Top-line results from the closely watched REDUCE-IT trial are out, and they show that Amarin’s proprietary fish-oil drug Vascepa significantly reduced major cardiovascular (CV) events compared with placebo, the company announced.
“REDUCE-IT met its primary endpoint demonstrating an approximately 25% relative risk reduction, to a high degree of statistical significance (P<0.001), in major adverse CV events (MACE) in the intent-to-treat patient population with use of Vascepa 4 grams/day as compared to placebo,” Amarin’s press release said.
Amarin’s statement crowed that the “results stand alone as positive” in comparison with other trials of fish oil products. It did not name the ASCEND trial specifically, reported last month at the European Society of Cardiology meeting, which found no outcomes benefit from 1 g/day of omega-3 fatty acids in diabetes patients. (The dosage in that trial came under criticism, however.) Other placebo-controlled fish-oil trials had also failed to demonstrate clinical benefits.
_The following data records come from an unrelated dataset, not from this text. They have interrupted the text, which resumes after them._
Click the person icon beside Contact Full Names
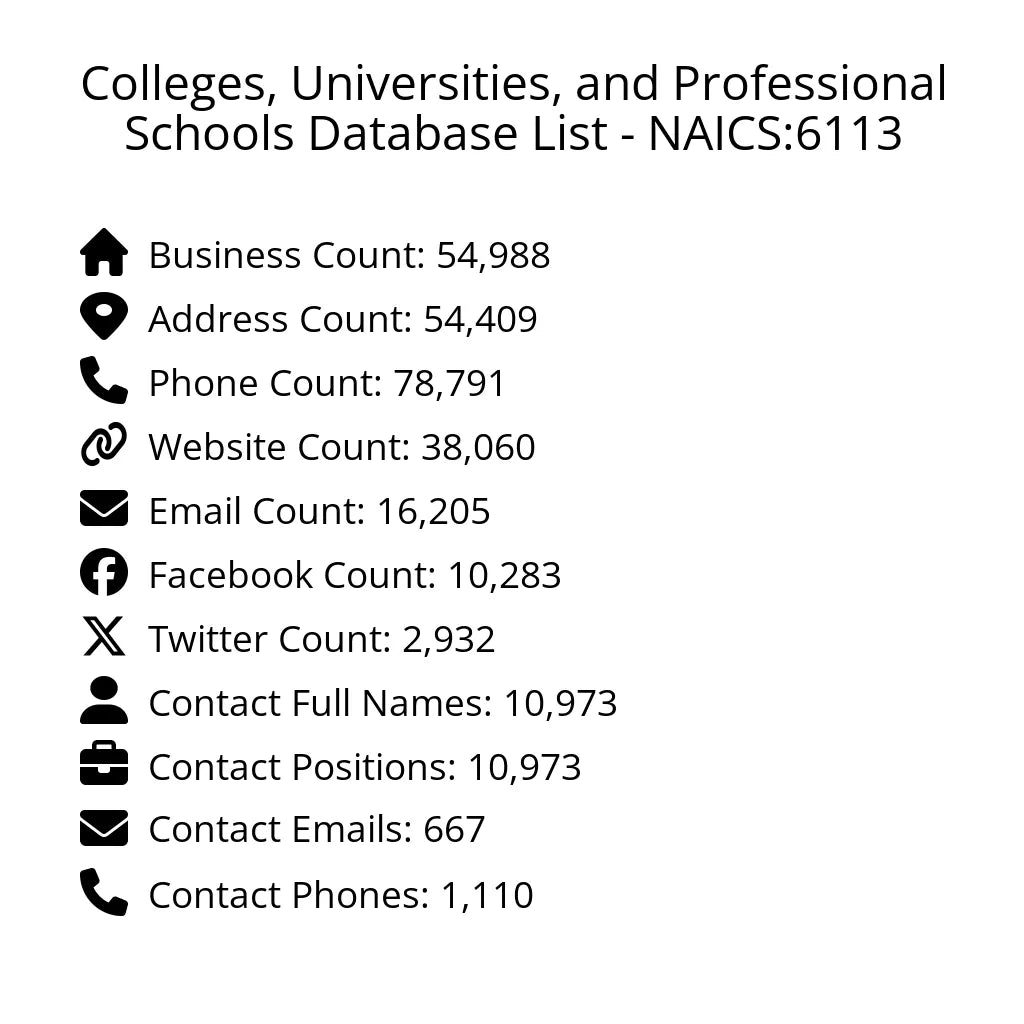 pyautogui.click(x=104, y=701)
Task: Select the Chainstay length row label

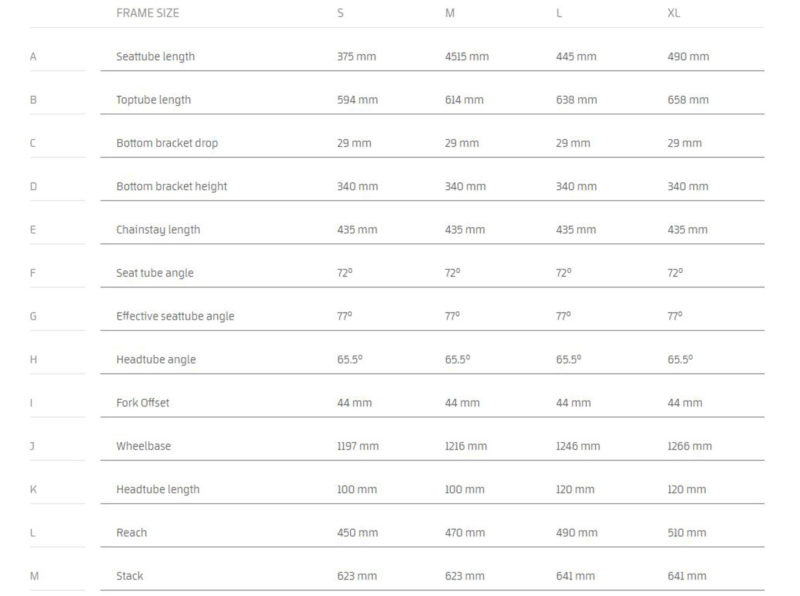Action: point(158,230)
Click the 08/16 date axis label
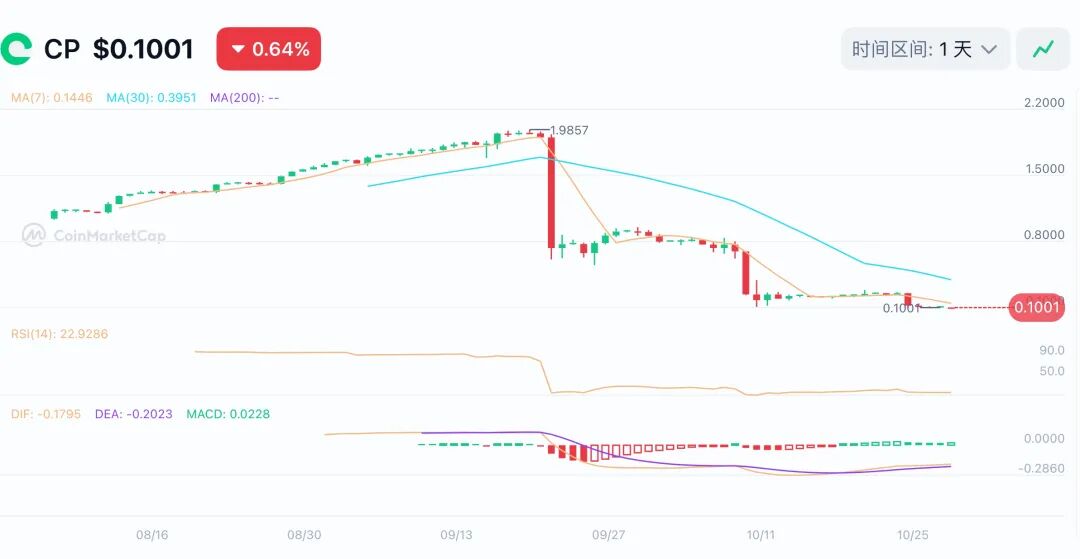1080x559 pixels. [x=152, y=535]
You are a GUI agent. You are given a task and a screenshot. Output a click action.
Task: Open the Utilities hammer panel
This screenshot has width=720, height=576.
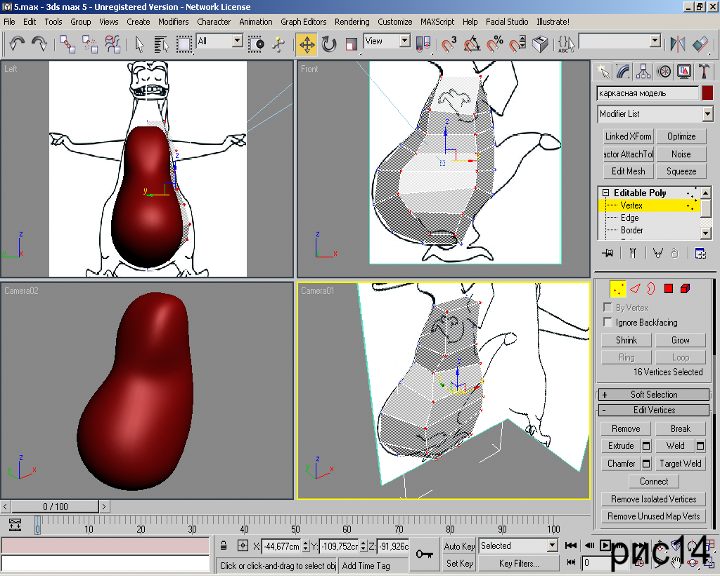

Vascepa is notable in one other respect: it was the focus of a major court battle that Amarin had waged against the FDA over the company’s efforts to talk up the product with physicians, even though marketing claims for event prevention had not gotten the agency’s approval. After Amarin won two rounds in federal court, the FDA agreed in early 2016 to modify its policies on off-label promotion (although it still hasn’t issued new regulations), while Amarin promised to complete REDUCE-IT and release its results.